WATER MILL, NY.- The Parrish Art Museum presents James Brooks: A Painting Is a Real Thing—the first full-scale retrospective in 35 years of work by the Abstract Expressionist, a celebrated painter of the 1950s New York School, who embraced experimentation and risk throughout his seven-decade career. The exhibition comprises over 100 of the most important paintings, prints, and works on paper by Brooks (1906–1992) from the 1920s to 1983, primarily selected from a major gift to the Museum by the James and Charlotte Brooks Foundation in 2017, as well as loans from public and private collections.

A Painting Is a Real Thing is organized by Klaus Ottmann, Ph.D., the newly appointed Adjunct Curator of the Collection, with support from Assistant Curator and Publications Coordinator Kaitlin Halloran. The exhibition is accompanied by a fully illustrated, 176-page catalogue with interpretive essays by Dr.

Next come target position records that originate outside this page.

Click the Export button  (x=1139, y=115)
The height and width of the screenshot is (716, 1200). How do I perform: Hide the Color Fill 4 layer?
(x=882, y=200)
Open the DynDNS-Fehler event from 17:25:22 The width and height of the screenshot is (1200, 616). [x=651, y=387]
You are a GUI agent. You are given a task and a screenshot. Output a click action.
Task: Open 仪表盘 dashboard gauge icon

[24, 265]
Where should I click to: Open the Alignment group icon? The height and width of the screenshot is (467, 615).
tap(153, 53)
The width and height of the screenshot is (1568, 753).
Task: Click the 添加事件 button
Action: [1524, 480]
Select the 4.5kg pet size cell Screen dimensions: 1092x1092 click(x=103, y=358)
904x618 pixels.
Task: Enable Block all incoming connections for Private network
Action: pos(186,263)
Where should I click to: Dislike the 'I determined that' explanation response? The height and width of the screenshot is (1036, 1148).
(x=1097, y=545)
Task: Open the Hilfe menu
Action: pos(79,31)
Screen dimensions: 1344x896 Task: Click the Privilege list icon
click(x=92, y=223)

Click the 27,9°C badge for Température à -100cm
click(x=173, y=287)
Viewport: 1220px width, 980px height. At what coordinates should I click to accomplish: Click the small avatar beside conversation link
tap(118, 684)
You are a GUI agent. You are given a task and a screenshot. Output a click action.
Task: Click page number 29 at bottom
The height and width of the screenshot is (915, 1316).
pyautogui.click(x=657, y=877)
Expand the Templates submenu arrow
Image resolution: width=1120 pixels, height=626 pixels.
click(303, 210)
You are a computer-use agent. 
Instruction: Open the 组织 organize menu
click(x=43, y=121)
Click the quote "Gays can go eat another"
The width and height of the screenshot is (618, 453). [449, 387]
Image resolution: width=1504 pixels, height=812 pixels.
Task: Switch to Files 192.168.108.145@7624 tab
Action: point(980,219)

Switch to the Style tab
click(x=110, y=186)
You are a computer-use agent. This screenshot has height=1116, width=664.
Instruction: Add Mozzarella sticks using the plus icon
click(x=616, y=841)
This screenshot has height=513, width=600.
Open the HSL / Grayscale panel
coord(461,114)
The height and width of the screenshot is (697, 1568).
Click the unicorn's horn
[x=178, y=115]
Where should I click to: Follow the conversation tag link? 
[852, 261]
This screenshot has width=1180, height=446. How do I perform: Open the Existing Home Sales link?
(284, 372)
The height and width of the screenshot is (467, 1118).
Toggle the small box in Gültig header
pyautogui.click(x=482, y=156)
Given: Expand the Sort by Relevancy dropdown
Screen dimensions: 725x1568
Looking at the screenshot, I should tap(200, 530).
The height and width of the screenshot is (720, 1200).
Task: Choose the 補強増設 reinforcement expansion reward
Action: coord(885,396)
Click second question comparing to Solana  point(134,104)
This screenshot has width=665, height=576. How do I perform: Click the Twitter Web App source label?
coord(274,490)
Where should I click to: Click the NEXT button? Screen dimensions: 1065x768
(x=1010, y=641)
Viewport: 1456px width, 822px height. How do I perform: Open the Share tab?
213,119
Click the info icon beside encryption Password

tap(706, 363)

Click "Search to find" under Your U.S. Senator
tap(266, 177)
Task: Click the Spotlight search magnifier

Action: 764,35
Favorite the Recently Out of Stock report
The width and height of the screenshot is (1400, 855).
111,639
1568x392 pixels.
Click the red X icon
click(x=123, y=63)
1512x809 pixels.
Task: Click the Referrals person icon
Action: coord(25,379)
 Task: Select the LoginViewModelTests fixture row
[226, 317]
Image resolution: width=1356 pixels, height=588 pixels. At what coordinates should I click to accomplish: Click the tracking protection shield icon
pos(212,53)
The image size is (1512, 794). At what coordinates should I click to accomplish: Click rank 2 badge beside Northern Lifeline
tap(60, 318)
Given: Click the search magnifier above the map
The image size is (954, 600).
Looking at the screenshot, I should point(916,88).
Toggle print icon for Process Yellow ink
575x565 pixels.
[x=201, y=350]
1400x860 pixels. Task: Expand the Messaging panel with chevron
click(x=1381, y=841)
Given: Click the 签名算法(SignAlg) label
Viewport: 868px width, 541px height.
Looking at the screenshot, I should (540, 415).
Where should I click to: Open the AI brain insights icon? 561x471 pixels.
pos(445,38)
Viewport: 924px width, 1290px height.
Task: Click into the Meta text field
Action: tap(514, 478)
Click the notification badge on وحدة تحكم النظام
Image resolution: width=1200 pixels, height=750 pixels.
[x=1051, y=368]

Ottmann and contributing essayist and artist Mike Solomon, a detailed chronology, a complete plates section, and an exhibition checklist.

“James Brooks was not only a principal creative force in defining and expanding the Abstract Expressionist canon, but an early acolyte of a Southwestern abstract regionalism that emerged out of Dallas, Texas, in the 1920s,” said Dr. Ottman. “He was one of the most accomplished muralists of the WPA era, and one of small group of “combat artists” during World War II—all of which is represented in this exhibition for the first time thanks to the significant gift of works to the Parrish by the James and Charlotte Brooks Foundation.”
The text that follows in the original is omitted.